Polynomial covariance function.

The covariance function is

\[K(x, x') = \sigma^2 (\alpha x^T x' + c)^d\]

where \(\sigma^2\) is the scale of the variance, \(\alpha\) is the slope, \(d\) the degree of the polynomial and \(c\) is the intercept.

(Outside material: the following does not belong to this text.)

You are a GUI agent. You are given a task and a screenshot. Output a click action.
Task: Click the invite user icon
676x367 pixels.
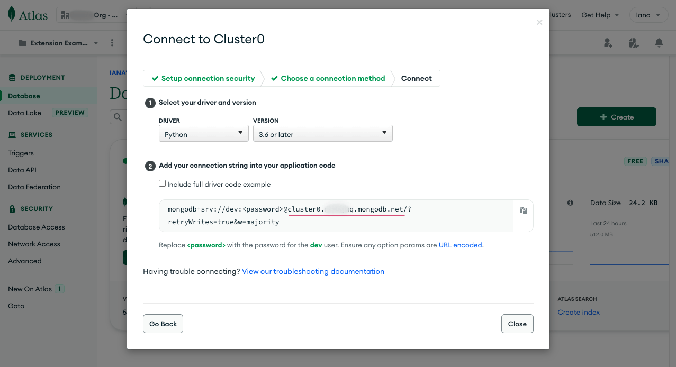(x=608, y=43)
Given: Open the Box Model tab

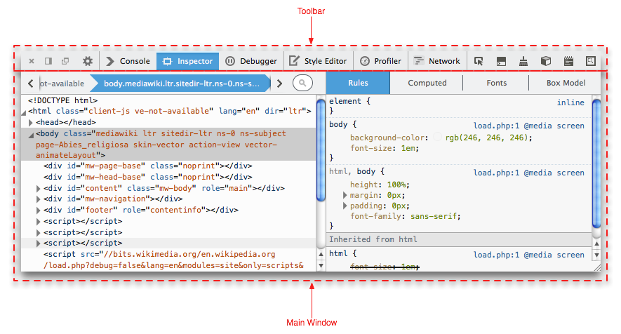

Heatmap plot of the covariance function:

from skfda.misc.covariances import Polynomial
import matplotlib.pyplot as plt

Polynomial().heatmap(limits=(0, 1))
plt.show()

../../../_images/skfda.misc.covariances.Polynomial_0_0.png

Example of Gaussian process trajectories using this covariance:

from skfda.misc.covariances import Polynomial
from skfda.datasets import make_gaussian_process
import matplotlib.pyplot as plt

gp = make_gaussian_process(
        n_samples=10, cov=Polynomial(), random_state=0)
gp.plot()
plt.show()

../../../_images/skfda.misc.covariances.Polynomial_1_0.png

Default representation in a Jupyter notebook:

from skfda.misc.covariances import Polynomial

Polynomial()

\[K(x, x') = \sigma^2 (\alpha x^T x' + c)^d \\\text{where:}\begin{aligned}\qquad\sigma^2 &= 1 \\c &= 0 \\\alpha &= 1 \\d &= 2 \\\end{aligned}\]

Methods

`heatmap`([limits])	Return a heatmap plot of the covariance function.
`to_sklearn`()	Convert it to a sklearn kernel, if there is one.

Parameters:

variance (float) –
intercept (float) –
slope (float) –
degree (float) –

heatmap(limits=(-1, 1))[source]#

Return a heatmap plot of the covariance function.

Parameters:: limits (Tuple[float, float]) –
Return type:: Figure

to_sklearn()[source]#

Convert it to a sklearn kernel, if there is one.

Return type:: Kernel